На этот раз мы сошли с поезда на станции Голицыно и, пройдя два-три километра сначала по полотну железной дороги, потом лесом, наконец остановились на лесной вырубке. С востока и севера ее окружал старый еловый лес, с другой стороны вдоль небольшой речки с болотистыми берегами тянулось лиственное мелколесье. Толстая дуплистая осина да две крупные ели почему-то остались на вырубке и высоко поднимали свои вершины среди пней и молодой поросли.
— Становись здесь, — сказал я своему спутнику, указывая на эту группу деревьев, а сам перешел речку, потом пересек темный ельник и вышел на лесную болотину, поросшую молодым осинником. Узкой лентой, наверно метров на двести, протянулась она между двумя хвойными массивами леса.

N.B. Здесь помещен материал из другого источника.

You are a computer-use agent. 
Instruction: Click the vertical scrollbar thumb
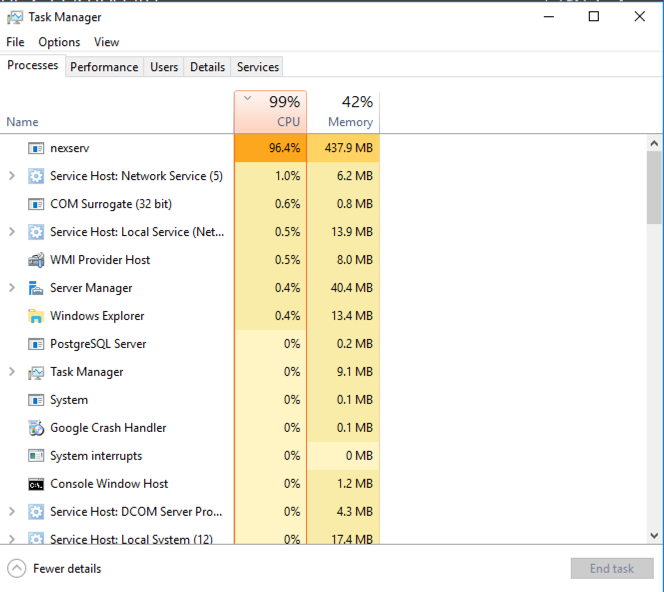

Хорошее место. Я давно оценил его и при каждом удобном случае езжу сюда на тягу. Где бы ни тянул вальдшнеп, но как только долетит он до этой прогалины, сейчас же свернет к болотцу, спустится совсем низко над молодой порослью и, как-то особенно громко издавая свои весенние звуки, медленно взмахивая крыльями, летит до другого конца.

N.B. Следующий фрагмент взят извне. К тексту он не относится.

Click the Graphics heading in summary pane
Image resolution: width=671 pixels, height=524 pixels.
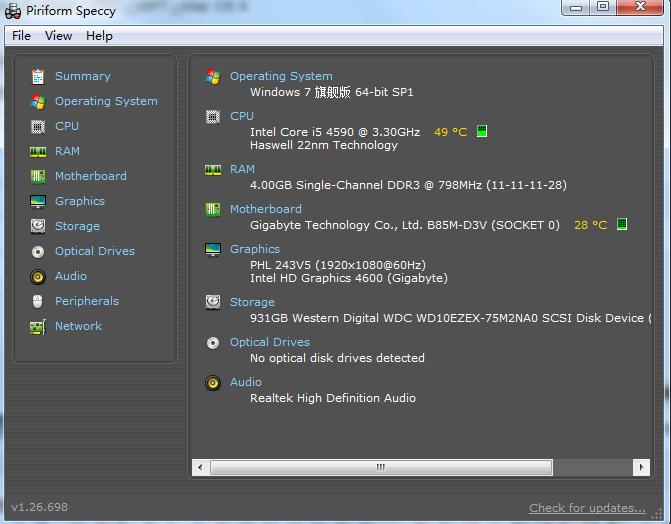tap(255, 249)
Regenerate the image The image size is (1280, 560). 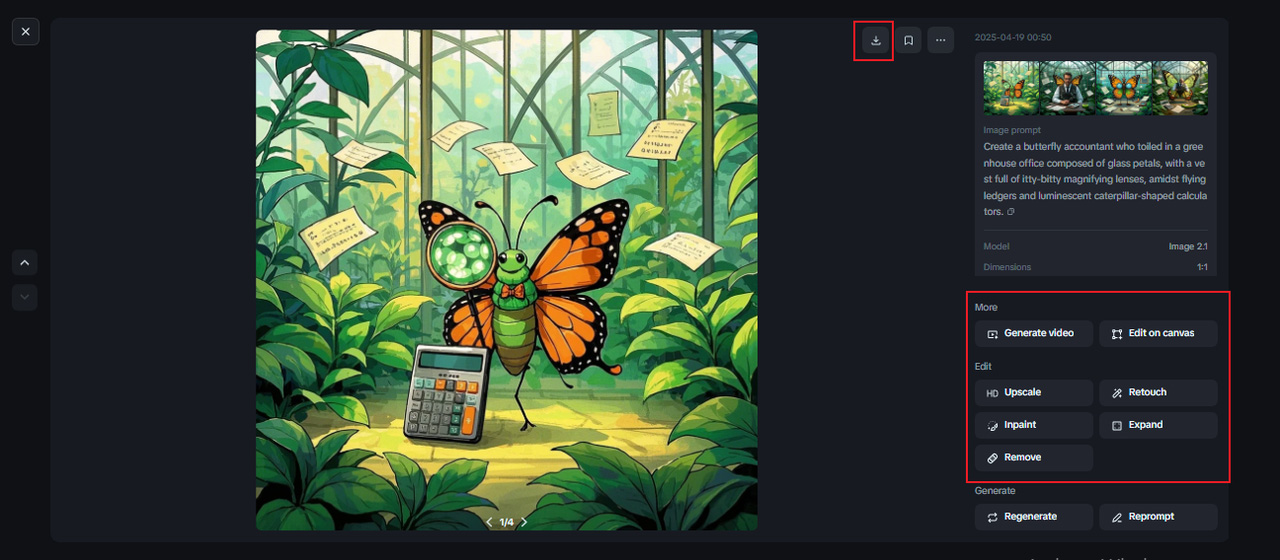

До начала тяги еще далеко. В ожидании вечера я удобно усаживаюсь на широкий пень, гляжу на лес, на бледное голубое небо, слушаю, как звонкими голосами перекликаются зяблики, как поет овсянка. Бесконечно дорога мне ее несложная милая песенка — она так гармонирует с природой нашего севера. И я вслушиваюсь в издавна знакомые звуки, вспоминаю такие же вечера, проведенные на лесной опушке в прошлые годы. А солнце тем временем все ниже склоняется к западу, его яркие лучи пронизывают еще не одетое листвой мелколесье, блестят в темной воде лесного болота. Наконец красный лик заходящего солнца, освещая только вершины крупных деревьев, тонет за горизонтом, и кругом сразу становится сумрачно, свежо и сыро. Кончился день, но не стихла природа. С остроконечных вершин темных елей еще долго льется неторопливое звучное пение дроздов, в глухой чаще время от времени звучит короткая скрипучая песня зарянки. Но пройдет еще около получаса — сгустятся сумерки и умолкнут птицы. И тогда на самое короткое время в лесу воцарится торжественная тишина: ни ветерка, ни движения, ни звука.

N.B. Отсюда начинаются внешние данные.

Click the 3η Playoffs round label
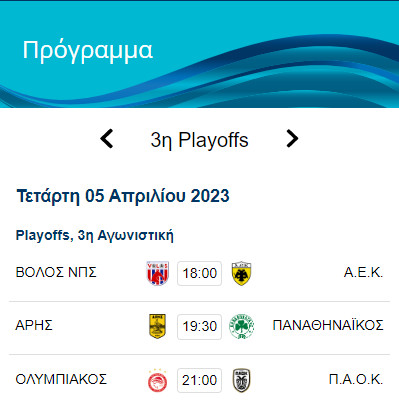399x403 pixels. 199,140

«Цы-вить, цы-вить», — издали заслышит охотник своеобразное цырканье и замрет в ожидании. Это наконец поднялся в воздух и потянул над лесом первый вальдшнеп.

 

В тот вечер, о котором мой рассказ, не удалась охота. Весна запоздала, тяга была плохая, и я только издали услышал голос одного протянувшего вальдшнепа. Но зато, когда наступили поздние сумерки, весь лес вдруг наполнился своеобразными весенними криками лесной совы, так называемой серой неясыти.
«Ху-ху-хуу-хууу-ууу», — кричала ночная птица, и эти необычно мощные звуки, казалось, сотрясали дремлющий лес, проникая в самые глухие и отдаленные его уголки. «Ху-ху-ху-у-у-у…» — откликалось далекое эхо.

 

Забыв о вальдшнепах, о тяге, обо всем на свете, я стоял на прогалине и как зачарованный слушал эту чудесную лесную музыку. А мощный голос то стихал на короткое время, то возобновлялся с новой силой. Трудно даже было поверить, что это кричит сравнительно небольшая птица.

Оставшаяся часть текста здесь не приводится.